Toronto-Dominion Bank (TSE: TD) (NYSE: TD) has disclosed net-zero aligned 2030 interim financed emissions targets for two high-emitting sectors, namely energy and power generation.
Climate Goals
TD’s 2021 ESG Report, 2021 TD Ready Commitment Report and 2021 Climate Action Plan: Report on Progress and Update on TCFD illustrate the bank’s continued commitment to meeting the stakeholders informed of progress on ESG issues.
TD is among the global banks that have committed to establishing and disclosing their interim Scope 3 funded issuance targets.
In a new paper (Advancing Our Climate Action Plan: Methodology for TD’s Interim Financed Emissions Targets), the bank outlined its method for tracking progress on its journey to achieve net-zero greenhouse gas (GHG) emissions by 2050.
Management Commentary
“As one of the largest banks in North America, we can play a critical role in helping to create a more inclusive and sustainable future. This is core to our purpose as an organization and while not new to us, as we confront the pressing challenges presented by climate change, the importance of this work is amplified,” said Norie Campbell, Group Head and General Counsel, TD, and Chair of the Bank’s ESG Senior Executive Forum.
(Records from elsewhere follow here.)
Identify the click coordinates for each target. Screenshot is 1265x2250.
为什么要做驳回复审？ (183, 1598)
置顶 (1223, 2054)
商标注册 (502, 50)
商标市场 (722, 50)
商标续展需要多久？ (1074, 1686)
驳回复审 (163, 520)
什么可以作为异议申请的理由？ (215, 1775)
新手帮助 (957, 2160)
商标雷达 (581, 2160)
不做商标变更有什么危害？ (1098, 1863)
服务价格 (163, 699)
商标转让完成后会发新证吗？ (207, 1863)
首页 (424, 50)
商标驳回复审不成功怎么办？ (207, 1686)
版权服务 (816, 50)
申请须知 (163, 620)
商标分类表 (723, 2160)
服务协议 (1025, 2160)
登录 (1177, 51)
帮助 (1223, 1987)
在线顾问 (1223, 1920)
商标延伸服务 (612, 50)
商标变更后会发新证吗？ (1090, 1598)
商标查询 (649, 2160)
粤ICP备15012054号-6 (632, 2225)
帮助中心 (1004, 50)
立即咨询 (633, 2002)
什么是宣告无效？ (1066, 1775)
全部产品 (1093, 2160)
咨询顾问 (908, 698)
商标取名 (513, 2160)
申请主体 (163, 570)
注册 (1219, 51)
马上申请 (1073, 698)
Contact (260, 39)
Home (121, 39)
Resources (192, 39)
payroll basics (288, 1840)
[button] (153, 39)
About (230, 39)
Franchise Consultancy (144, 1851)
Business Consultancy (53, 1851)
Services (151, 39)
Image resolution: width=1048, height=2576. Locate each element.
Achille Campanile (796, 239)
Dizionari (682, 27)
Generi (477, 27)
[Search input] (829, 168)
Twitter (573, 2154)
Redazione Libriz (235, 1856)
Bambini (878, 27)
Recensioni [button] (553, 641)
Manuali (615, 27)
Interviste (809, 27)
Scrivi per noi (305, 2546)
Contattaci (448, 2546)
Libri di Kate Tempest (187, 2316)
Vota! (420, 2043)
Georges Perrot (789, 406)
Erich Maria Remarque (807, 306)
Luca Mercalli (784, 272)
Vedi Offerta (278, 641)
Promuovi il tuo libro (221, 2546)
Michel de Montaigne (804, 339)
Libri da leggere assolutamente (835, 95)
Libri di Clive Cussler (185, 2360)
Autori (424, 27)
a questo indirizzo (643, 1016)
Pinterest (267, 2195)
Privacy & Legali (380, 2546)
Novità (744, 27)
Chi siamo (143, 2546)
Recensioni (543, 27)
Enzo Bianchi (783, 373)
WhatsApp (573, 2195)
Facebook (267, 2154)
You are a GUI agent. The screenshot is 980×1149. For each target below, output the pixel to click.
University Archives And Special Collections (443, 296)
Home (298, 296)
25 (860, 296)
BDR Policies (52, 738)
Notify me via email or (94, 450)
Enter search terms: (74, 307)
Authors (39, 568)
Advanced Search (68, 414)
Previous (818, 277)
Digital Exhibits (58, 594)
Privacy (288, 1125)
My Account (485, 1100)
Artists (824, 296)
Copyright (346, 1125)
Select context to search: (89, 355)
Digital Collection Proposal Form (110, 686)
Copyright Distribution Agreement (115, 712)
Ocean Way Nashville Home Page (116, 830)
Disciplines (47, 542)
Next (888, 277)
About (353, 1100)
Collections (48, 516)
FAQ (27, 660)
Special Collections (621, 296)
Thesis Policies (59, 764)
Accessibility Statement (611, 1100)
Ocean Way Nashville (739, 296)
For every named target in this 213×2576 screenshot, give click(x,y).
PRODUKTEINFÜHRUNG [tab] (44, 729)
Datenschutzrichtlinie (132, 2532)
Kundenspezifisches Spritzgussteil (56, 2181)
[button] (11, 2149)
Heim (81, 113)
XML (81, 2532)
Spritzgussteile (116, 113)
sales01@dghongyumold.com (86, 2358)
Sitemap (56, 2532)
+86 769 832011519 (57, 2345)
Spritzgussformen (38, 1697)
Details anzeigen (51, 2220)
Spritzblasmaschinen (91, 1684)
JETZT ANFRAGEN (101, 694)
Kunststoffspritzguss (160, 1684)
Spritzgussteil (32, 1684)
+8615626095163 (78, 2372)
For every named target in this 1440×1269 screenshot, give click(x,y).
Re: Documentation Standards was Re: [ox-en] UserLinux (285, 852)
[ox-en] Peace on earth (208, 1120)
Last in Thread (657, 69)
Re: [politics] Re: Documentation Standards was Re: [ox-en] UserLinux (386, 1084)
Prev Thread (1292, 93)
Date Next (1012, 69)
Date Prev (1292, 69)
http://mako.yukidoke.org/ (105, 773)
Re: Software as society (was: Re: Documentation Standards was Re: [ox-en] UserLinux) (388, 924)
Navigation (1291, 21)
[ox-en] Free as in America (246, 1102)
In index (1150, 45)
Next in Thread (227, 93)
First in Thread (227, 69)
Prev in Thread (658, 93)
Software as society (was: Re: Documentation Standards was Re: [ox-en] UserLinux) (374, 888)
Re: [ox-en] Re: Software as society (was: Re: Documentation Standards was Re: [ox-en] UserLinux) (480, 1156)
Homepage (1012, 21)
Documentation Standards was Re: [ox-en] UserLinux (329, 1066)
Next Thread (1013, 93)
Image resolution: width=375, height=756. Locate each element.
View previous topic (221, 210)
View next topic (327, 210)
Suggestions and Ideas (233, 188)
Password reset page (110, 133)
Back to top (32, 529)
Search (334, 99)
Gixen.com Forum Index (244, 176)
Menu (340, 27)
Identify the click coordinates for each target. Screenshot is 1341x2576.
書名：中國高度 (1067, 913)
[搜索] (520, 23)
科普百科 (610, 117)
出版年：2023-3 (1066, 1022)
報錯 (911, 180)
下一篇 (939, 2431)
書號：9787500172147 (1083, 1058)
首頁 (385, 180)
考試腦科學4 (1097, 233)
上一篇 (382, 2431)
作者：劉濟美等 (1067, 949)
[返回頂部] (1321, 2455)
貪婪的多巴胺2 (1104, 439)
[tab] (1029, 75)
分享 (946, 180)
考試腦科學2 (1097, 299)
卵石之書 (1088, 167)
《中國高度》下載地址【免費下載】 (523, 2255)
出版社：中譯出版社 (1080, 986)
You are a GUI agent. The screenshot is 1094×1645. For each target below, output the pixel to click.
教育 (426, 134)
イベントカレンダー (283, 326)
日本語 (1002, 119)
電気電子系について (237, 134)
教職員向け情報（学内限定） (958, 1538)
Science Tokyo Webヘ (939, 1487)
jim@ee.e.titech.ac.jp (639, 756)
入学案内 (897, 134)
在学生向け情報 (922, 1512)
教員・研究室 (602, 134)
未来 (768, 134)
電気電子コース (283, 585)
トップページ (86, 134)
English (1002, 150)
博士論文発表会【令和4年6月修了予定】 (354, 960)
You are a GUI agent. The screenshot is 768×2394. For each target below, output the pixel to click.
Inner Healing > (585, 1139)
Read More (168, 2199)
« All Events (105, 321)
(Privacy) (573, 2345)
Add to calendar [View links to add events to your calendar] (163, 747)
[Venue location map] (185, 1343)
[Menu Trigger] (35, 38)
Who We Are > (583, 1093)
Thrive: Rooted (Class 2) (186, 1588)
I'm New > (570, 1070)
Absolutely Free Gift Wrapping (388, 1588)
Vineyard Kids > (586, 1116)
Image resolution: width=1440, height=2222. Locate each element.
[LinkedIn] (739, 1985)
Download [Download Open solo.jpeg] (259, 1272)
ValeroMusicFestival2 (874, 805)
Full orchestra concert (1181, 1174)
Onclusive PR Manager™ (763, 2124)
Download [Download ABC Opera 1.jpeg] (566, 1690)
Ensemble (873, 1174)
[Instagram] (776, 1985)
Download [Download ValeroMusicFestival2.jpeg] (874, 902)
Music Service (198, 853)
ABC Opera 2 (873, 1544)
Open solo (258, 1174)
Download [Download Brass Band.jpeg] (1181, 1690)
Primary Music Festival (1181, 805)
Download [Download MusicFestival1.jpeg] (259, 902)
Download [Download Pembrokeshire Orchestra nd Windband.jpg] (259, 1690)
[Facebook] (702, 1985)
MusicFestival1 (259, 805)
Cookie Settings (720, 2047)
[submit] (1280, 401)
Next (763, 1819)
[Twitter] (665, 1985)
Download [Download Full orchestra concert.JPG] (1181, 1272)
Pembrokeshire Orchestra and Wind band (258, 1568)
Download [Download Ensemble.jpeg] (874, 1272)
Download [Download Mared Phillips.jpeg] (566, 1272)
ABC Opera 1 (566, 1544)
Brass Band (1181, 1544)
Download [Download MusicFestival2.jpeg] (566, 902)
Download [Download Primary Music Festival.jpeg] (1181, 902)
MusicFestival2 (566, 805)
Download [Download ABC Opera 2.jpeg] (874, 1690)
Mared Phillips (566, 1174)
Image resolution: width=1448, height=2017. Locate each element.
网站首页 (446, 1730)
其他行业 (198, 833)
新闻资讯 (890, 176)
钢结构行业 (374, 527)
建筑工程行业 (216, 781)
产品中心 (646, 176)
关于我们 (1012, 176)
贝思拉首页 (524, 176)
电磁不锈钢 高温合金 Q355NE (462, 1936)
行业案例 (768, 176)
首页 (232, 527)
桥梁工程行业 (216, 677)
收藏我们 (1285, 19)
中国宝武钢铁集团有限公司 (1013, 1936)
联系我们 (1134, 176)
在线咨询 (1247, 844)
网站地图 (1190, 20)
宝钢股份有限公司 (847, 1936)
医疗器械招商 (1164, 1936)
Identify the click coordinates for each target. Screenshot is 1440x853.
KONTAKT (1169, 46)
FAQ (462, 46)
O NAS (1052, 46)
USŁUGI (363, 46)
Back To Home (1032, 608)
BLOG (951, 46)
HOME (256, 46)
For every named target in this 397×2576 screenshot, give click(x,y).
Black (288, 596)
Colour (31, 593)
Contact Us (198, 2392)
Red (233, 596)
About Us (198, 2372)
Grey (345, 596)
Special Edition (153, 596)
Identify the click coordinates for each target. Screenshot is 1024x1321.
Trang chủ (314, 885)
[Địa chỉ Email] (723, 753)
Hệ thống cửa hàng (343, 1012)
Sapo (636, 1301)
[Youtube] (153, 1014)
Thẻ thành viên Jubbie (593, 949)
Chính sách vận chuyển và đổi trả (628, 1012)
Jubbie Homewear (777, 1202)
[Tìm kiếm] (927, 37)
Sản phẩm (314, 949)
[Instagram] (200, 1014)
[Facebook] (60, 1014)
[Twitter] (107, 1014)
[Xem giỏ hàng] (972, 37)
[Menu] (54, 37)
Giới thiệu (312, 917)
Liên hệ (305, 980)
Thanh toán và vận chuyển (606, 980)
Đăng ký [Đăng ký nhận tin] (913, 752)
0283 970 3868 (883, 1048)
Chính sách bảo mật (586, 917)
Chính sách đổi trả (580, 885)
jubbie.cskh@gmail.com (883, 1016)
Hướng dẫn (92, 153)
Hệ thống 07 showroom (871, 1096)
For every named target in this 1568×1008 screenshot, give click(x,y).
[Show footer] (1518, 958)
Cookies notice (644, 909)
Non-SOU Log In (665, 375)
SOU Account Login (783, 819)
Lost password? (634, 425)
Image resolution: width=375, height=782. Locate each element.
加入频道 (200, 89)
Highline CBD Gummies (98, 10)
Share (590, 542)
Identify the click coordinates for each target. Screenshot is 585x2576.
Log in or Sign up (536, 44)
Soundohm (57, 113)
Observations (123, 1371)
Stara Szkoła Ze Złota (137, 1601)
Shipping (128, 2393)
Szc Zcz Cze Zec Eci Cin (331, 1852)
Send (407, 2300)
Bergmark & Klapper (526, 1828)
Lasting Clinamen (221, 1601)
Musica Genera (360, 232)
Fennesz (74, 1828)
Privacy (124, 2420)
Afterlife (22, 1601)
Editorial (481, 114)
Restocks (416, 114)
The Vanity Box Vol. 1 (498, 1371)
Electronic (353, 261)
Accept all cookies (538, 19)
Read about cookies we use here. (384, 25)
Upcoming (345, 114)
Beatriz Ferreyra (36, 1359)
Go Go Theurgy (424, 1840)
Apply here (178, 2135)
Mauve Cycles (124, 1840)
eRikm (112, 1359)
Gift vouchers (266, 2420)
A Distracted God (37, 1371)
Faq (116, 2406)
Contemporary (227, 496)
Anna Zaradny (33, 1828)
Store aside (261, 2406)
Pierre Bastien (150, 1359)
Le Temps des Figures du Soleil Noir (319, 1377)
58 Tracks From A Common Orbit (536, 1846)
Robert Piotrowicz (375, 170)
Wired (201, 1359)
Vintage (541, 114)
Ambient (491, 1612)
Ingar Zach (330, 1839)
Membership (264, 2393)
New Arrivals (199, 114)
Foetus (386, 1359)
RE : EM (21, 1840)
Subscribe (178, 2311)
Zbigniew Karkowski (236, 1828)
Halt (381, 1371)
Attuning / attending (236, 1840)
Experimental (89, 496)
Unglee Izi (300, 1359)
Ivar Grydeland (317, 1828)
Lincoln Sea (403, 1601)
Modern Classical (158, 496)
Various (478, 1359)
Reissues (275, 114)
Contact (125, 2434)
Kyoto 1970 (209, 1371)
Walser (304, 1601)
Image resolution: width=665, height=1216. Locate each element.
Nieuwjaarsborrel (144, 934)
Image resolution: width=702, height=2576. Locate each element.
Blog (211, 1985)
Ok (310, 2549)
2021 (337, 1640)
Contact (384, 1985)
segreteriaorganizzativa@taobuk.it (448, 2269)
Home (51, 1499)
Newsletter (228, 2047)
“Our interim Scope 3 targets represent a significant step forward, turning our commitments into action to support the ambitious climate goals we have set.”
Wall Street’s Take
On March 7, National Bank analyst Gabriel Dechaine downgraded TD to Hold from Buy with a C$100 price target. This implies 1.5% upside potential.
Overall, TD scores a Hold rating among Wall Street analysts based on three Buys, seven Holds, and one Sell. The average Toronto-Dominion Bank price target of C$110.40 implies 12% upside potential to current levels.
TipRanks’ Smart Score
TD scores a 7 out of 10 on TipRanks’ Smart Score rating system, indicating that the stock returns are likely to be in line with the overall market.